> **Text passage**

# Anyone else start or run a Facebook group?



## clovis (May 13, 2002)

I recently started a Facebook group for a special interest, mostly on a lark.

I am a history and aviation nut, and couldn't find a FB group about an USAF Air Command, so I started a FB history group on the topic.

Right now, I have a huge following of 5 or 6 members...and I am related to most of them, LOL.

I have questions:

*How long does it take to get a decent following on FB?

*Is there anything that I can do to increase the number of people following the group?

*The amount of information that I could share is almost endless. This air force group spanned almost 50 years, from WWII to 1992. I am the only one posting, more or less, right now. How many posts should I make each day? 2? 4?

Thoughts and suggests are greatly appreciated!!!!!!


----------



## Melissa (Apr 15, 2002)

I started one for our community about a year ago. It only has about 850 members, but that is pretty good I think considering the local population is not that high. I started out by simply adding people that were my friends who were local and then they added people and it just snowballs. The more you post the more likely the posts are to show up in the newsfeed. 

Also post about the group on your personal page and ask your friends to share the post, you never know how many people that can reach. Be sure to make the post public so that when it is shared others will see it.


----------



## clovis (May 13, 2002)

Wow, Melissa! That is pretty cool!!!! 

I don't know where you live, but I would consider 850 a pretty impressive number! 

Thank you for the tips. I probably won't add it to my personal feed, even though that makes the most sense. I am really afraid that I am burning all of my friends out with my various posts to other groups. I use FB primarily to see and read about WWII history. I got really sick of seeing 92 posts and pics from the same person and their dog, and the 458 recipes that some people were posting...but when I found all of the WWII groups, it was like I had died and gone to heaven!!! 

I try not to comment or like too much on all the groups that I follow. Sometimes, when I look at friends and family FB feeds, they are getting bombarded by the 'likes' and comments I make. If I am not hidden by most of my friends already (and I didn't want it to be that way), I probably will be soon enough. 

If I thought that a single person on my friends list would respond to my new group, I would post it in a heartbeat!


----------



## Melissa (Apr 15, 2002)

I just figure whatever you post or like is your own business! I consider my page to be like my home, I can do what I want there and if other people don't like it they don't have to read it. And remember others can change their settings so that they don't have to see when you post to groups. Facebook can be a highly variable experience depending on how you have your privacy set and what you choose to follow etc... If you enjoy those pages-participate as much as you like and make yourself happy. Other people will adapt!

> **Goals**
1 > Reproduce the Facebook group thread word for word between "If I thought" and "people will adapt!", inclusive.
2 > Write the next part of the Facebook group thread, picking up after its final sentence.
The listing that comes next has no connection to the Facebook group thread.

> **Collected data**
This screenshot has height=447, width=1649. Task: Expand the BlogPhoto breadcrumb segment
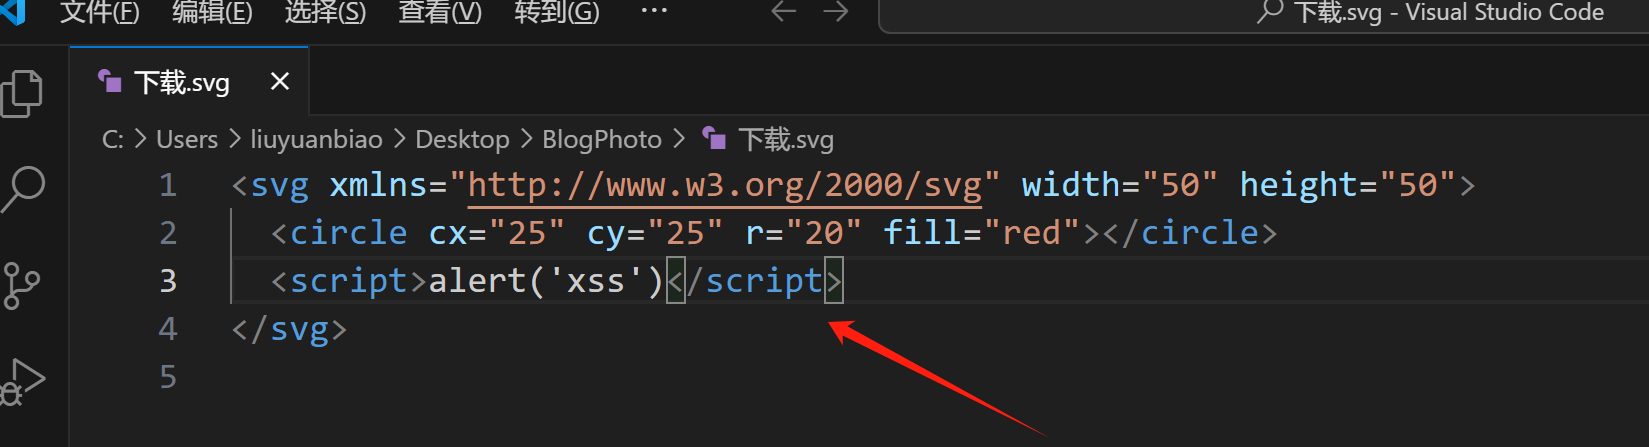601,139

> **Answers for this exercise**
1 >
If I thought that a single person on my friends list would respond to my new group, I would post it in a heartbeat!


----------



## Melissa (Apr 15, 2002)

I just figure whatever you post or like is your own business! I consider my page to be like my home, I can do what I want there and if other people don't like it they don't have to read it. And remember others can change their settings so that they don't have to see when you post to groups. Facebook can be a highly variable experience depending on how you have your privacy set and what you choose to follow etc... If you enjoy those pages-participate as much as you like and make yourself happy. Other people will adapt!

2 >
Of course you could always make another facebook account that does not have your friends on it and use it to comment on the groups you enjoy. I even have a private group that is just me and my kids, I call it Mom's Messages and when I want to tell all of them something I just post there. Saves making a bunch of phone calls. They will ask me questions and we plan out get-togethers, and other family events. It is very convenient.


----------



## Melissa (Apr 15, 2002)

Here is the link to our community page. It is public so no harm in sharing it.

https://www.facebook.com/groups/658065457545154/


----------



## clovis (May 13, 2002)

I didn't know you were from that area, Melissa. I've been to C-ville about 100 times. It is one of our stops when traveling across the interstate.

Once, a few years ago, there was an accident on the interstate in a construction zone. I finally made it to the C-ville exit, and tried to wind my way through town. It took us _forever_! Then, in a stupid moment, I tried to use another back way to circumvent the traffic by using other back roads...and got so lost and turned around that I thought I would NEVER get out of town, LOL!


----------



## clovis (May 13, 2002)

Melissa, thank you for the continued thoughts and tips on FB stuff!!!!


----------



## Melissa (Apr 15, 2002)

You are probably thinking about the Centerville that is near Dayton. We are on the other side of the state, just across the river from Wheeling, WV. Just a dot on the map with one stop sign! The other Centerville is much larger I have heard. Our Centerville does not have a post office, so our mail goes to Jacobsburg which is just a few miles away. The town of Centerville has a few more people in it though. I think C-ville has a few hundred people, our township has about 1500. The red dot in the map below is us!!!


----------



## Nevada (Sep 9, 2004)

Melissa said:


> You are probably thinking about the Centerville that is near Dayton. We are on the other side of the state, just across the river from Wheeling, WV.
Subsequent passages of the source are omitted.